For that matter, banks have never enjoyed ‘consumer-favourite’ status. Following the well-catalogued series of self-inflicted disasters, their reputation has sunk to a new low. John Varley acknowledged on BBC’s Panorama programme that the banking industry was going through a “public relations crisis”.
“We have to have a banking industry in which consumers have trust and in some cases that trust has broken down,” he said. “If I ask myself, ‘Do I feel the industry should be self-confident about recreating that trust through time?’ I do feel that, but it starts by saying sorry.
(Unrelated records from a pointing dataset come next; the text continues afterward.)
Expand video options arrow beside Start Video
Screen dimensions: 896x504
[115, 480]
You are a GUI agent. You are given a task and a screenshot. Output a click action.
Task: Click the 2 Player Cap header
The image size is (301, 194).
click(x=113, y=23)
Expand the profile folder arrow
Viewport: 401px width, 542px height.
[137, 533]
It starts by admitting things went wrong.” For those scorched by the after-burn of the banking crisis, it may be a bit late.
From a brand developer’s perspective, the banks present the mother of all challenges. Yet despite the fallout from their crazed pursuit of unsustainable returns, this could be a once-in-a-lifetime chance for brand-revitalisation. It is hard to see this happening, though, until those who own the brand have subjected their organisations to a brutally honest review of the bad, the ugly – hard to think of much good. Only then can the banks hope to reset the clock for a fresh start.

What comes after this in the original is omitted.